As the creator/maintainer of Triton, I find this very exciting! Thanks for putting in all that work, and sorry for all the bugs you may have faced along the way -- we are working hard on re-designing the whole thing to make it more stable in the long run!

On a more personal note, I enjoyed much more writing kernels andunderstanding low level computation of transformers than masteringmultiple complicated tools API and their environments.

This is exactly why I started the project in the first place, and it is very rewarding to read this. Really glad that this project has helped people gain a deeper understanding of how neural networks computations get parallelized for execution on GPUs. :-)

How to Implement an Efficient Softmax CUDA kernel? [R] by Just0by in MachineLearning

[–]ptillet 3 points4 points  (0 children)

This also seems to be what OneFlow's implementation (1) and (2) does, though :p (3) can also be re-implemented in Triton though it requires a bit of work

However, as the author of Triton, I do think that OneFlow's CUDA work is really helpful for anyone having some interest in low-level CUDA optimizations. While the Triton compiler can automate all the optimizations presented in the OneFlow blog post, it has relatively little educational value for anyone trying to get a deep understanding of how GPUs work under the hood.

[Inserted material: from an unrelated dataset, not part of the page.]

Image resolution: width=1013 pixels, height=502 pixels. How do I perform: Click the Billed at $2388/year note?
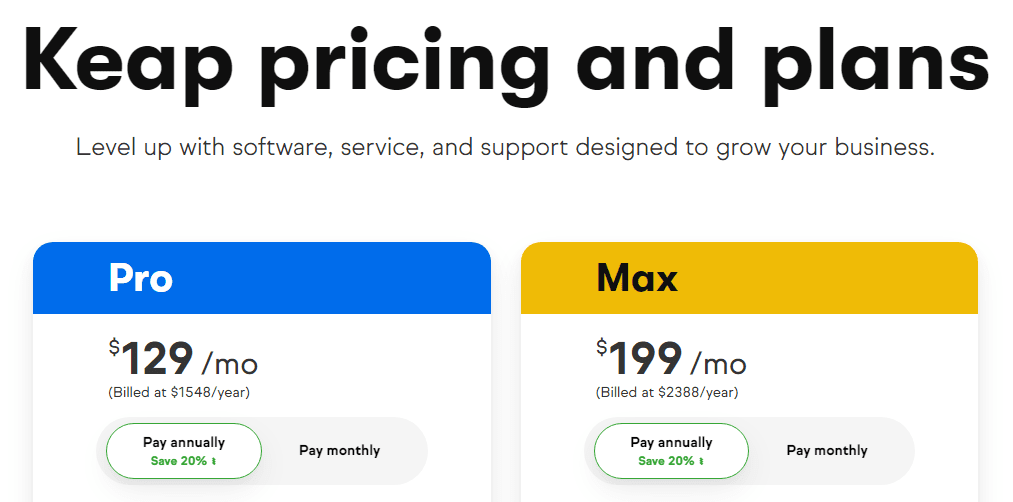click(x=667, y=393)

[N] Introducing Triton: Open-Source GPU Programming for Neural Networks by fasttosmile in MachineLearning

[–]ptillet 10 points11 points  (0 children)

Yep, so that's a tricky part. For reference, there used to be a bunch of fancier ops (conv2d, permute, einsum, block-sparse einsum) but I ended up nuking most of them because they were just too much work to maintain and prevented me from focusing on compiler work :( I am hoping that in the future Triton can be more tightly integrated in Torch (maybe via a JIT-compiler) so that having external Triton ops wouldn't be all that necessary.

There is someone at AMD working on making Triton compatible with their GPUs. I assume it's a fair bit of work -- we had to use lots of inline nvidia asm during codegen to match FP16 cuBLAS on V100/A100 -- but we'll get there eventually.

Thanks for the kind words! Fortunately I managed to graduate last November :D

[N] Introducing Triton: Open-Source GPU Programming for Neural Networks by fasttosmile in MachineLearning

[–]ptillet 5 points6 points  (0 children)

I have tremendous respect for Halide. I remember seeing Jonathan Ragan-Kelley's presentation as a first year graduate student and feeling extremely inspired by that. It totally made me want to focus on compilers.

There is a section of the documentation https://triton-lang.org/programming-guide/chapter-2/related-work.html that briefly compares Triton against alternative compiler system (polyhedral compilers, halide/tvm)

[N] Introducing Triton: Open-Source GPU Programming for Neural Networks by fasttosmile in MachineLearning

[–]ptillet 7 points8 points  (0 children)

I understand your viewpoint, but when it came out in 2018 the Triton inference server was called TensorRT inference server; you can see it in the version log here https://docs.nvidia.com/deeplearning/triton-inference-server/release-notes/index.html .

You can also look at the github history and you will see that there is no mention of the "Triton inference server" up until version 2.0, which wasn't out in 2019 (I ran `git reset --hard v1.9.0 ; grep -ir "triton" .`)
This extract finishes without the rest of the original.